The BOA met in September of 2010 to make reviewable findings of fact from the May 2007 determination but amidst objections from Templeton’s legal counsel allowed additional testimony to be made by residents of the community affected (including Clawson), but none from Templeton. The BOA voted 6 to 2 to approve more than 30 findings of fact in support of the denial based on the September meeting. Templeton appealed the determination to Superior Court, which supported the decision. Templeton then appealed the decision to the State Court of Appeals which filed an opinion last week that the BOA should not have allowed additional testimony from residents at the September 2010 meeting and that the decision should have been based on evidence from the April and May hearings.

The Court of Appeals remanded the case back to Superior Court for remanding to the BOA to repeat the process ordered by Payne’s 2009 findings; effectively turning the clock back to the September 2010 hearing.

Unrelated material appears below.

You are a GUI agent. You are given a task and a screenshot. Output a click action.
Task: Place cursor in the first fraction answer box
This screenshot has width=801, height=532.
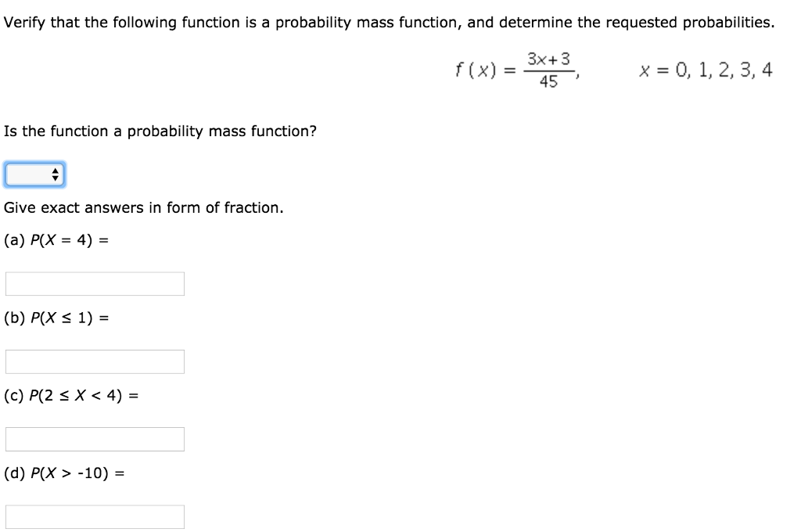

Templeton feels that the decision of the town that his proposed property was not in keeping with the comprehensive plan for the town is simply a catch-all decision.

“The comprehensive plan is a guide; the zoning ordinance is already adopted. So they use that to cover anything that they don’t want,” he said.

Templeton believes that many residents who testified against the clinic were under the influence of misinformation that the facility was going to be a Methadone clinic and that subsequently it would bring an undesirable element into the community, something he states is not true in fact.

“I have a family practitioner who needs a clinic and in fact, in that space, I can put a couple of different doctors. The issue of it being a Methadone clinic was a red herring used by the opponents of the clinic because they were grasping for reasons to deny the application.”

At the March 13 special meeting of the Town Board of Commissioners, the appellate court’s decision was the topic of a closed session meeting. While no announcement was made about the meeting and no date yet set for the BOA to meet for a new findings of fact hearing, the town is working with legal counsel to plot the course forward.

For her part, Clawson denied comment on the issue stating, “Under advice of legal counsel I cannot comment on ongoing legal matters surrounding the case.”